***** Given text

KC shapes policy and communication strategies, with the goal of changing what's "possible" so we can do what's necessary. "Cynicism," he insists, "is capitulation."

He has served as a special assistant to the Mayor of Seattle for clean energy and climate protection initiatives and as an Assistant Director in Washington's Department of Community, Trade, and Economic Development, where he directed the state's Energy Policy Office. From 1989 to 1994, he was Executive Director of the Northwest Energy Coalition, a regional alliance working for a clean, affordable energy future.

KC is a leader in the national climate movement, serving on the boards of (where he is Interim Board Chair) and the US Climate Action Network. He has also been active in the utility industry, helping Seattle City Light become the first major carbon-free electric utility in the late 1990s, and as a Governor's representative to the Executive Board of Energy Northwest, a regional public power consortium. 

KC was one of Seattle Magazine's "Power 25" most influential people, and its #1 "Eco-Hero." In 2012, he received the Heinz Award for Public Policy for his lifetime achievement as a climate advocate and policy architect.

KC earned his Bachelor's Degree at the University of California, Berkeley, and was a Kennedy Fellow at Harvard's Kennedy School of Government, where he received a Master's in Public Policy. He retired from Climate Solutions' staff at the end of 2018.

**********

▶ Given request 1: Translate this sentence from the profile into Spanish: "In 2012, he received the Heinz Award for Public Policy for his lifetime achievement as a climate advocate and policy architect."
The profile and the listing have nothing to do with each other.

***** Stored records

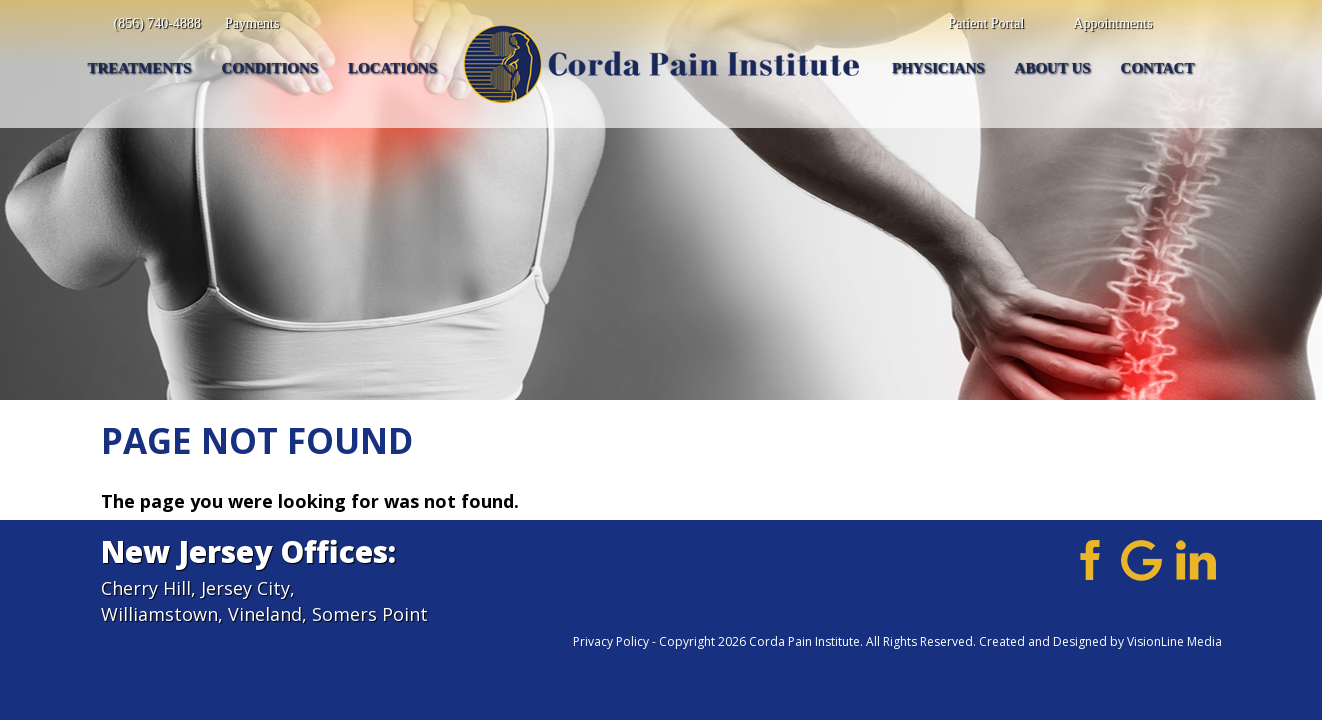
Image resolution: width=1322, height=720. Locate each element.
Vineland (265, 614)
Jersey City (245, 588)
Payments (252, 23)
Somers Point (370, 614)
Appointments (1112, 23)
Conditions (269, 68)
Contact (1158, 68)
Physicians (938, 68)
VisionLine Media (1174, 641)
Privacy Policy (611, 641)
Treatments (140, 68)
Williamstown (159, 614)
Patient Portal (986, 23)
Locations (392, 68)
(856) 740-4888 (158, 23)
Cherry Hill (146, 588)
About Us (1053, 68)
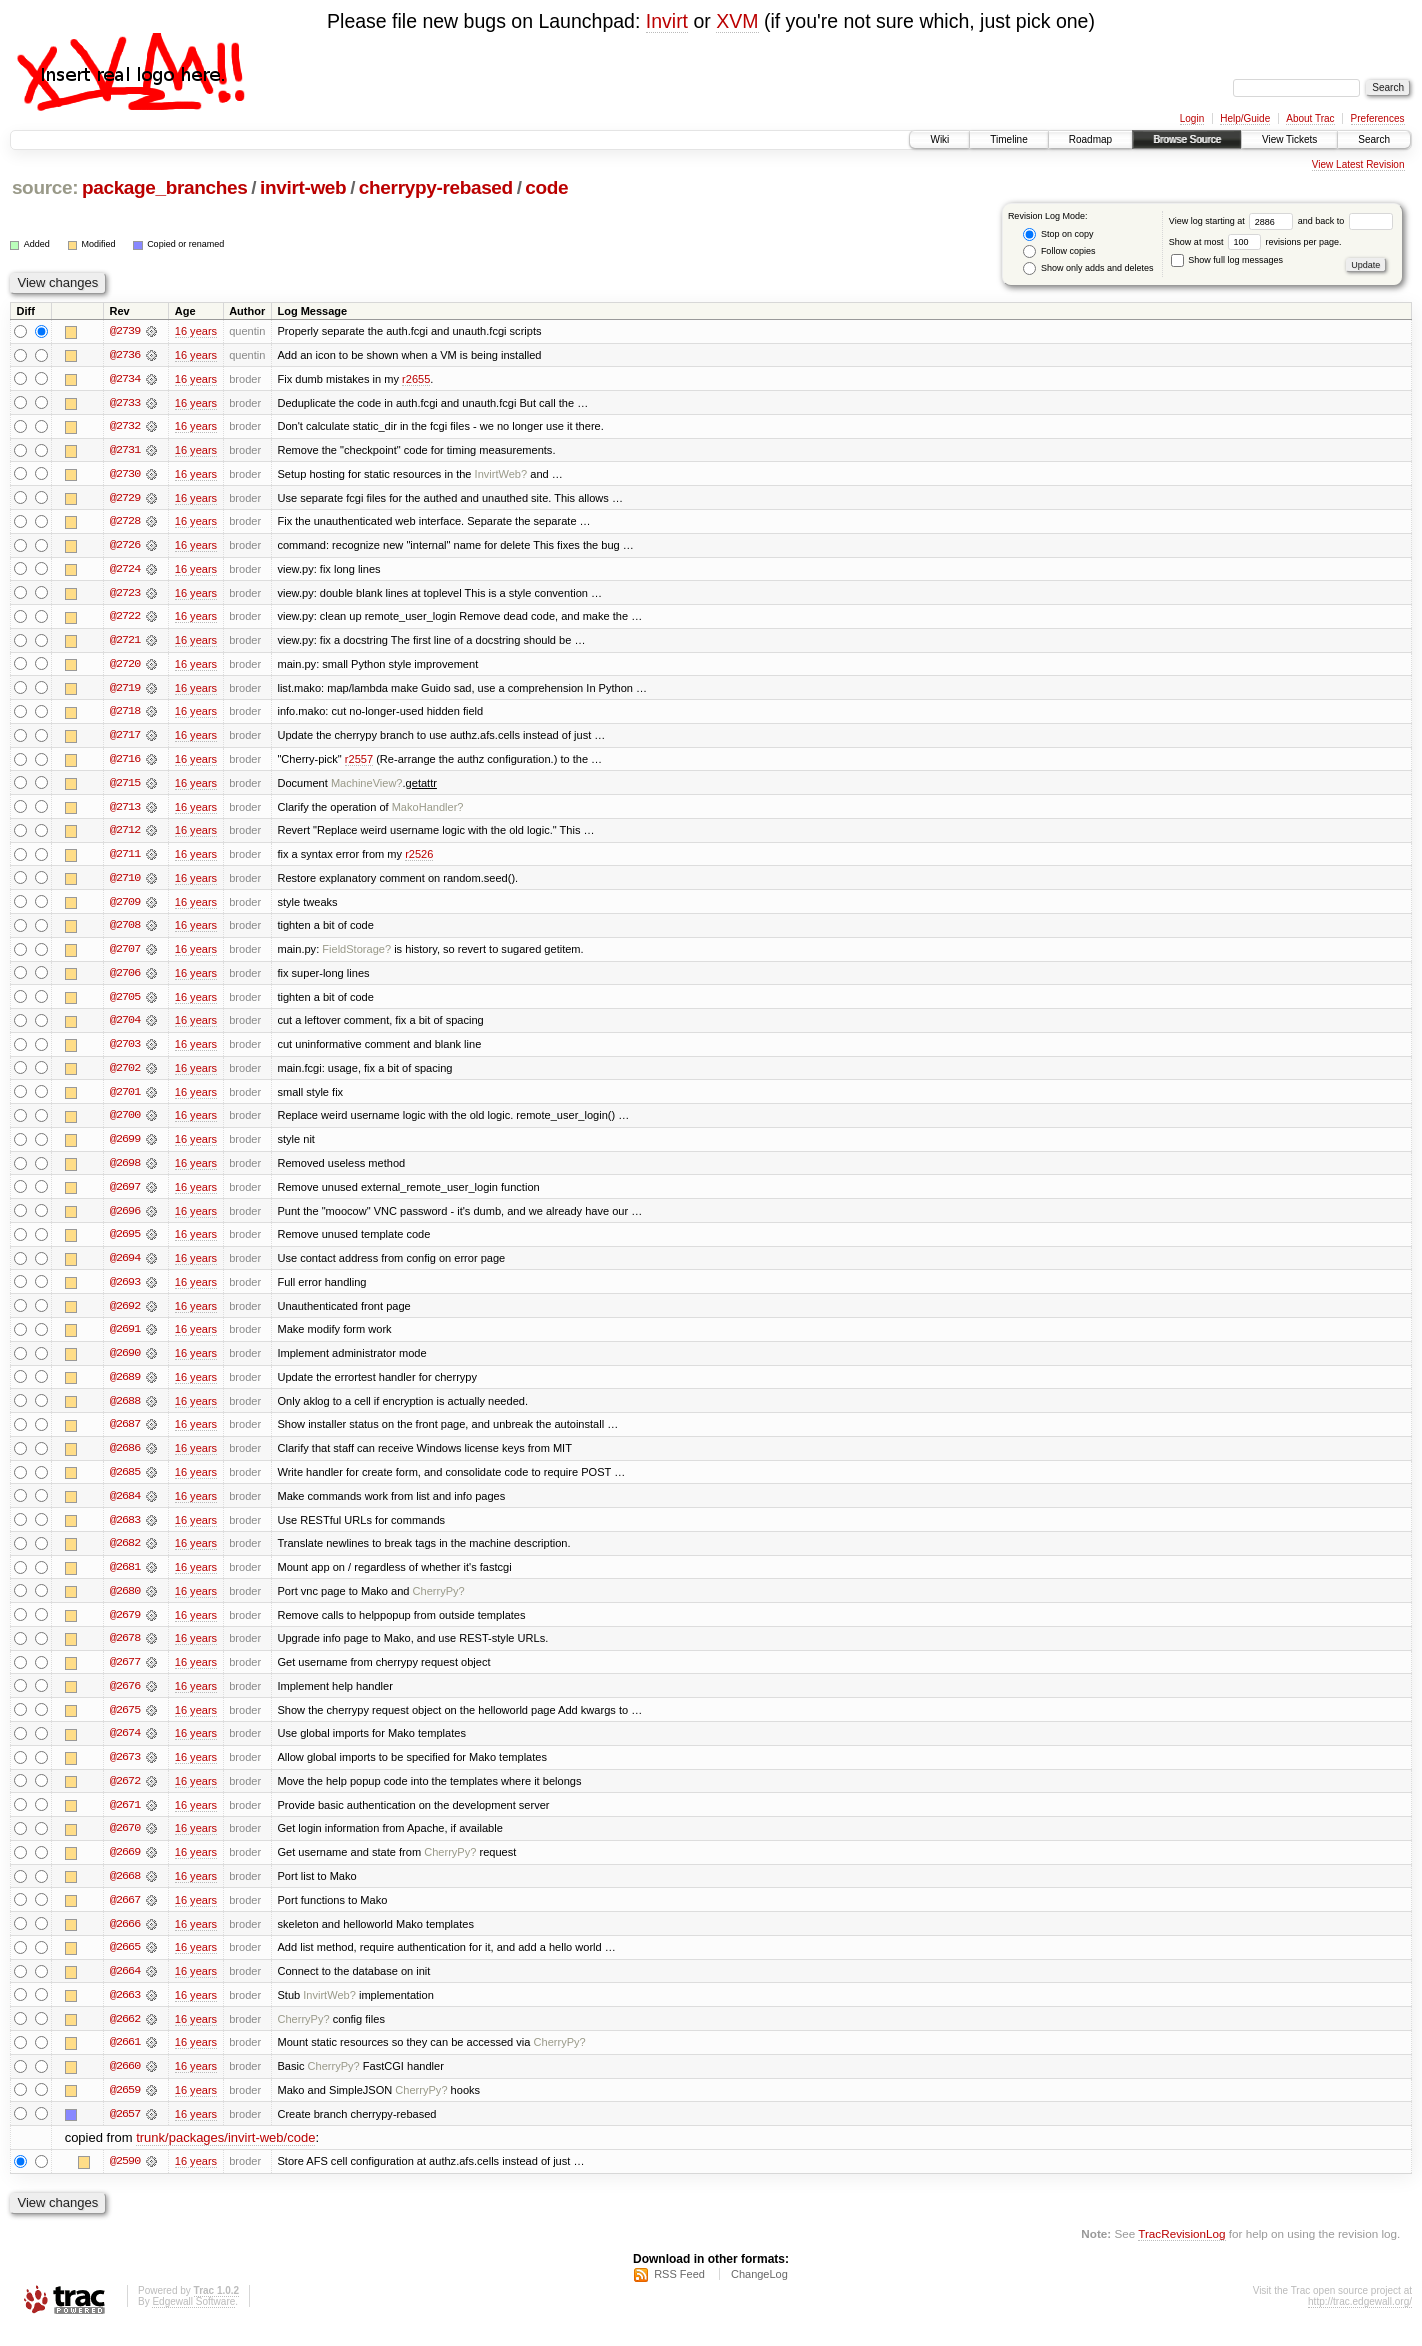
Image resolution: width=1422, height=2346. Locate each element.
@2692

**********

▶ Given request 2: Count the lines of the listing that contain the string "element", treating case as significant, and reply with the number alone.

▶ Solution 1: En 2012, recibió el Premio Heinz de Política Pública por los logros de toda su vida como defensor del clima y arquitecto de políticas.

▶ Solution 2: 2